_MATERIAL DO EXERCÍCIO_.
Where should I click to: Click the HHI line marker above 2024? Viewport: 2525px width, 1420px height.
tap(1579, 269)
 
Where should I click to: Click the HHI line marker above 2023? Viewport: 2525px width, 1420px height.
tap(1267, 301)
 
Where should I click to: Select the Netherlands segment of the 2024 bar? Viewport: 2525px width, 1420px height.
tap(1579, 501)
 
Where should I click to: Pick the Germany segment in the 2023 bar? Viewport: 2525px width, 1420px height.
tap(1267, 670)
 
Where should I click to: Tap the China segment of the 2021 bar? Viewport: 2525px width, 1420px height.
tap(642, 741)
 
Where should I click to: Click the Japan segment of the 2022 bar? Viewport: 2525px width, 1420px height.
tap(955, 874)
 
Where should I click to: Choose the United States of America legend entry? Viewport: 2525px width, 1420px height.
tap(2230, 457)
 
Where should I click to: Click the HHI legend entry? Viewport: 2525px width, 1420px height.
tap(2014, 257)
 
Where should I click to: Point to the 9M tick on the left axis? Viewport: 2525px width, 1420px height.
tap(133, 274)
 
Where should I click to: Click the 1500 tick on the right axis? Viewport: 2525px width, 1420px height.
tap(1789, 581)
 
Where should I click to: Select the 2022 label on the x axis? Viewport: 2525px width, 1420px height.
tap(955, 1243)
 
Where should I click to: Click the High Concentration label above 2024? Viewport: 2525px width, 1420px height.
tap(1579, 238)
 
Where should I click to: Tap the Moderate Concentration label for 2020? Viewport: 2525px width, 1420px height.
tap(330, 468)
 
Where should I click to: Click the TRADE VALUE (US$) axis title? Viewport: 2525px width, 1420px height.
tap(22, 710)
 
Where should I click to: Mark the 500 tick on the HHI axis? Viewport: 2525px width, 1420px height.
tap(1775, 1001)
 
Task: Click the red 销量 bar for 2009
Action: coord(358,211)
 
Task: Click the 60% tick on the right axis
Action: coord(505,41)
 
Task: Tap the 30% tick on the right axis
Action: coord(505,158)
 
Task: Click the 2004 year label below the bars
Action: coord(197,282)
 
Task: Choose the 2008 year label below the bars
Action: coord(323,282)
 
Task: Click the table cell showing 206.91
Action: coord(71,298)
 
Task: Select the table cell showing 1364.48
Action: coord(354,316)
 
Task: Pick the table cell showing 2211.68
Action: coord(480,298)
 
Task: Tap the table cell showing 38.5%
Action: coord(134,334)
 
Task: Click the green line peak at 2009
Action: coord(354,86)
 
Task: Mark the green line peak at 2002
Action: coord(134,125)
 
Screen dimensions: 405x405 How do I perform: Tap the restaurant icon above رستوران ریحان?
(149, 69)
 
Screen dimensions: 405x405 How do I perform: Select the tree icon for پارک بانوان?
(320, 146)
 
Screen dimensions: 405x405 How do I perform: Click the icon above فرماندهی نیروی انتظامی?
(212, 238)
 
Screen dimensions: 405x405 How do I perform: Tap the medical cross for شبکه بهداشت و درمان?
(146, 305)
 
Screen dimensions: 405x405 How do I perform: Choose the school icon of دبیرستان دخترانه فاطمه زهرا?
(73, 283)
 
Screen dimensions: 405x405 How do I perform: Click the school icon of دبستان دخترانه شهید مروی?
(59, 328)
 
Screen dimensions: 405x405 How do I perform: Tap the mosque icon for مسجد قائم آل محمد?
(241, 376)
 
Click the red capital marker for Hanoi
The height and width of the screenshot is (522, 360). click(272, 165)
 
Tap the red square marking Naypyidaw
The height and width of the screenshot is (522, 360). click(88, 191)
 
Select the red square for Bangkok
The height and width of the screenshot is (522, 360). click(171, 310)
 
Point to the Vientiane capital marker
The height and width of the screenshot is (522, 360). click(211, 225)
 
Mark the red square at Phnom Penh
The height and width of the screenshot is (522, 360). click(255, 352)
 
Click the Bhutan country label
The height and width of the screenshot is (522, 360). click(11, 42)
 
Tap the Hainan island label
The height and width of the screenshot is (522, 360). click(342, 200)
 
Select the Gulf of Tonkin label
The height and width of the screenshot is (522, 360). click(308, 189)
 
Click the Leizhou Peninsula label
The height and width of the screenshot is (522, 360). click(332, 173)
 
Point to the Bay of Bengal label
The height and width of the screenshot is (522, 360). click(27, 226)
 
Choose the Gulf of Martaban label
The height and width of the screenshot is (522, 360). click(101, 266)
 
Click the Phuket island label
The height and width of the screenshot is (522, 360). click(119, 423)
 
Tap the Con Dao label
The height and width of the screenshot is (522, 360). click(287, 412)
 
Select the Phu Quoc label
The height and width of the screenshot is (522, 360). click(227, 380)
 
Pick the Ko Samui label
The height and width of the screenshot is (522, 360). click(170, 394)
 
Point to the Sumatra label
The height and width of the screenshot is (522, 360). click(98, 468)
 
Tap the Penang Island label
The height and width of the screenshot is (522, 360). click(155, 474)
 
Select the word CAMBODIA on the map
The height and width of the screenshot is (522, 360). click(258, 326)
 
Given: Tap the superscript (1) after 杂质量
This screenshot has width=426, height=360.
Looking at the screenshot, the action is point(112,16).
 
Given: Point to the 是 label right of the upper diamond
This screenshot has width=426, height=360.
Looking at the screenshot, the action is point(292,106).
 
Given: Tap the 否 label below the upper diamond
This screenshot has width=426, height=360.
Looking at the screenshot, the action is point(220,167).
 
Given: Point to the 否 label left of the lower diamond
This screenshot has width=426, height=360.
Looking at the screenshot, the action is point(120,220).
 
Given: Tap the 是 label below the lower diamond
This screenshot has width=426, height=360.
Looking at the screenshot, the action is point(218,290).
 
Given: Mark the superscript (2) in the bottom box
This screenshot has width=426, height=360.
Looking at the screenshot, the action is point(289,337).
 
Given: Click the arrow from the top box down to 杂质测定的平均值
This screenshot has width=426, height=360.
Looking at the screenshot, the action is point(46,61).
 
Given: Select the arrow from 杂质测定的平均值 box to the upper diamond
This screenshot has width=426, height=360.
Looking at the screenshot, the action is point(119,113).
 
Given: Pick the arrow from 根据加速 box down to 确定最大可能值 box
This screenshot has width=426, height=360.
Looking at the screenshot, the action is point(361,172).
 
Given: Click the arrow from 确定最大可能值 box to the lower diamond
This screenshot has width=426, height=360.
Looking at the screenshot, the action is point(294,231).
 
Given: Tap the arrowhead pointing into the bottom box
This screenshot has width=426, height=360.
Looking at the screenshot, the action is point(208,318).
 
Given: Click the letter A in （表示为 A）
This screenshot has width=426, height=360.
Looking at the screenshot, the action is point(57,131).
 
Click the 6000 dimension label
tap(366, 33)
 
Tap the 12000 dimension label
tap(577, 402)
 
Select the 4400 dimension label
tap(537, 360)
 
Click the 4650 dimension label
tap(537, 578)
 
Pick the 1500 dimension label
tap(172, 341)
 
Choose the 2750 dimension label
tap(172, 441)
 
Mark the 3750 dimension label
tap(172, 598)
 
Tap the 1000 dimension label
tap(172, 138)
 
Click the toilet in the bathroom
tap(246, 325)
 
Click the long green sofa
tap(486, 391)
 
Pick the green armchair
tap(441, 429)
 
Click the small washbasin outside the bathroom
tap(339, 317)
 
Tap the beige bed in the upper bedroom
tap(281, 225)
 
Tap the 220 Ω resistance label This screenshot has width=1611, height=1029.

_OBJETIVO DO EXERCÍCIO_.
Formate como lista numerada as linhas que vão do início dos itens até a linha que contém "tap(2230, 457)", incluindo essa linha. Deixe de fora as linhas em branco.

_RESULTADO DA TAREFA_.
1. Where should I click to: Click the HHI line marker above 2024? Viewport: 2525px width, 1420px height.
2. tap(1579, 269)
3. Where should I click to: Click the HHI line marker above 2023? Viewport: 2525px width, 1420px height.
4. tap(1267, 301)
5. Where should I click to: Select the Netherlands segment of the 2024 bar? Viewport: 2525px width, 1420px height.
6. tap(1579, 501)
7. Where should I click to: Pick the Germany segment in the 2023 bar? Viewport: 2525px width, 1420px height.
8. tap(1267, 670)
9. Where should I click to: Tap the China segment of the 2021 bar? Viewport: 2525px width, 1420px height.
10. tap(642, 741)
11. Where should I click to: Click the Japan segment of the 2022 bar? Viewport: 2525px width, 1420px height.
12. tap(955, 874)
13. Where should I click to: Choose the United States of America legend entry? Viewport: 2525px width, 1420px height.
14. tap(2230, 457)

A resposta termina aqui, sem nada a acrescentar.